#### TEXTAUSZUG

In dem vereinfachten Algorithmus zur Abschätzung des frühen Sterberisikos gehen neben den Parametern Schock, Hypotonie und PESI auch die Ergebnisse von Bildgebung und Labortests ein. „Auch die Pneumologen sollten hier kardiale Biomarker wie Troponin und proBNP nutzen, um myokardfiale Schäden infolge Rechtsherzbelastung nachzuweisen“, betonte Konstantinides.
Niedrigrisikopatienten können auch ambulant behandelt werden
Der Algorithmus unterscheidet 4 Gruppen von Patienten mit hohem, intermediär-hohem, intermediär-niedrigem und niedrigem Risiko. Auch bei intermediär-hohem Risiko sollte eine akute Reperfusion erwogen werden, außerdem ist die Antikoagulation Pflicht. Letzteres gilt auch für Patienten mit intermediär-niedrigem Risiko, während Patienten mit geringem Risiko ohne weitere Therapie früh entlassen oder sogar primär zuhause behandelt werden können.
sollten hier kardiale Biomarker wie Troponin und
proBNP nutzen,
um myokardfiale Schäden infolge Rechtsherzbelastung nachzuweisen.“
Soll die Antikoagulation langfristig mit Vitamin-K-Antagonisten (VKA) erfolgen, wird zunächst – noch während die Diagnostik läuft – die Gabe von niedermolekularem Heparin (LMWH) empfohlen, das abgesetzt werden kann, wenn mit dem VKA die Ziel-INR von 2,0 bis 3,0 erreicht ist. Hier kommen auch die direkten oralen Antikoagulanzien (DOAK) ins Spiel.
Dabei muss unterschieden werden: Die Faktor-Xa-Inhibitoren Rivaroxaban und Apixaban können LMWH und VKA unmittelbar ersetzen. Beide werden anfangs höher dosiert (Rivaroxaban: 2-mal 15 mg/Tag für 3 Wochen, Apixaban: 2-mal 10 mg/Tag für 7 Tage) mit einer niedrigeren Erhaltungsdosis (Rivaroxaban einmal täglich 20 mg, Apixaban 2-mal täglich 5 mg). Der direkte Thrombininhibitor Dabigatran kommt erst nach der akuten parenteralen Antikoagulation zum Zuge, dann in der üblichen Standarddosierung von 2-mal 150 mg/Tag bzw. 2-mal 110 mg/Tag bei über 80-Jährigen oder Patienten, die unter Verapamil stehen.
CTEPH so lebensbedrohlich wie maligne Tumoren
Neu formuliert wurde der Abschnitt zur chronisch thromboembolischen pulmonalen Hypertonie CTEPH, die sich infolge chronischer Gefäßverschlüsse in den Pulmonalarterien entwickelt und mit einer sehr hohen Letalität einhergeht, die der einer schweren Krebserkrankung entspricht. In 8 von 10 Fällen liegt der CTEPH eine Lungenembolie zugrunde. Wenn ein Patient sich 3 Monate nach LE und adäquater Antikoagulation mit einer unerklärlichen Dyspnoe präsentiert, sollte die CTEPH in Betracht gezogen und weitergehende Untersuchungen veranlasst werden (Echokardiographie, Messung des Ventilations/Diffusions-Quotienten, eventuell Rechtsherzkatheter und/oder Pulmonal-Angiographie).

########
#### DATENAUSZÜGE

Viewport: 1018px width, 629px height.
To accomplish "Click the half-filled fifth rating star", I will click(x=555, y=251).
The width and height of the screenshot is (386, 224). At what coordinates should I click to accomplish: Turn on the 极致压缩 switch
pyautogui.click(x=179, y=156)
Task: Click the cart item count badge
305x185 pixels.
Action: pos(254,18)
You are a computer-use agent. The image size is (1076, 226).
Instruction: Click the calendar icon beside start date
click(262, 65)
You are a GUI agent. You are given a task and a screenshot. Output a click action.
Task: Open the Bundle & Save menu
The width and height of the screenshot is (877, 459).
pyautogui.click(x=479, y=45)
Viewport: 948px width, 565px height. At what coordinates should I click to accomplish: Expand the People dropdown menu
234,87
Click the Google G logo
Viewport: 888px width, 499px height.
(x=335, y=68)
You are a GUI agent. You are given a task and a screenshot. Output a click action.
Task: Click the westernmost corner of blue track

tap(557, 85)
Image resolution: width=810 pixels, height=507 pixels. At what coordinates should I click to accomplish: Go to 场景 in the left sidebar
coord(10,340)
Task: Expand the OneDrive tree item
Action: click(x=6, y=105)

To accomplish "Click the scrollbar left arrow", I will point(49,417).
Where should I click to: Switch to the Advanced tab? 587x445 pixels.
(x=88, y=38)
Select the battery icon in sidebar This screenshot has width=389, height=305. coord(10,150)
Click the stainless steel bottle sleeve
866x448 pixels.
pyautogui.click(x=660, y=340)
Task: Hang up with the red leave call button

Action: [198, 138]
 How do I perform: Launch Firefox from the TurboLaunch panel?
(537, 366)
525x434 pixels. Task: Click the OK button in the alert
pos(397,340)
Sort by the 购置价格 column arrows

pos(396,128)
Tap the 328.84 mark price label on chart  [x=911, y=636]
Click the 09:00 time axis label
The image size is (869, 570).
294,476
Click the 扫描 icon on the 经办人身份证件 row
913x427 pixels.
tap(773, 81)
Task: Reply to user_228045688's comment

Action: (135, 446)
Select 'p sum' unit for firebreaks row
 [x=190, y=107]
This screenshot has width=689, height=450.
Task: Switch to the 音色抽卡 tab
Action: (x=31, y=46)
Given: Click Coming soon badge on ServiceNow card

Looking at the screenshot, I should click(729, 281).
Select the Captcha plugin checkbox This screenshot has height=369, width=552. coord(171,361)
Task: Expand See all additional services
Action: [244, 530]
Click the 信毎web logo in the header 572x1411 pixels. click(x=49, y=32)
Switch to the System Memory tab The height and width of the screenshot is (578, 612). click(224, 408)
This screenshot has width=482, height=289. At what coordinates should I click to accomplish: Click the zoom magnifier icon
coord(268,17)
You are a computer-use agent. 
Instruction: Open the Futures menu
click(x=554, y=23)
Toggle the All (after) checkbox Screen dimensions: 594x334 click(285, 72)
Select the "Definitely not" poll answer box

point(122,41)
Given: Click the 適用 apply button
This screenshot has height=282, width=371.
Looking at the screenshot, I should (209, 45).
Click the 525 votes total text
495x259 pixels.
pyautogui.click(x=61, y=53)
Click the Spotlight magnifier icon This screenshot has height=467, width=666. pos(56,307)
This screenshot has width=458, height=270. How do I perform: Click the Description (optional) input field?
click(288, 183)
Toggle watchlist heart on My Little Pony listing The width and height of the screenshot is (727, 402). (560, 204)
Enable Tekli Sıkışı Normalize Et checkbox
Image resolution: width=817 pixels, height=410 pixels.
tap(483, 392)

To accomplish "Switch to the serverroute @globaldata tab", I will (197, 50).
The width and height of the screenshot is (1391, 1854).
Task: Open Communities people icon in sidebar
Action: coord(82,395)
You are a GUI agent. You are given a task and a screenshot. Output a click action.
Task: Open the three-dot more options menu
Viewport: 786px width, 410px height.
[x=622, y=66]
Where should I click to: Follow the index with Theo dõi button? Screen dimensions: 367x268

########

▸ **AUFGABE**: Welcher Abschnitt des Textauszugs oben beginnt bei den Worten „In dem vereinfachten“ und endet nach „behandelt werden können.“? Gib ihn wortgetreu zurück.

▸ **ANTWORT**:
In dem vereinfachten Algorithmus zur Abschätzung des frühen Sterberisikos gehen neben den Parametern Schock, Hypotonie und PESI auch die Ergebnisse von Bildgebung und Labortests ein. „Auch die Pneumologen sollten hier kardiale Biomarker wie Troponin und proBNP nutzen, um myokardfiale Schäden infolge Rechtsherzbelastung nachzuweisen“, betonte Konstantinides.
Niedrigrisikopatienten können auch ambulant behandelt werden
Der Algorithmus unterscheidet 4 Gruppen von Patienten mit hohem, intermediär-hohem, intermediär-niedrigem und niedrigem Risiko. Auch bei intermediär-hohem Risiko sollte eine akute Reperfusion erwogen werden, außerdem ist die Antikoagulation Pflicht. Letzteres gilt auch für Patienten mit intermediär-niedrigem Risiko, während Patienten mit geringem Risiko ohne weitere Therapie früh entlassen oder sogar primär zuhause behandelt werden können.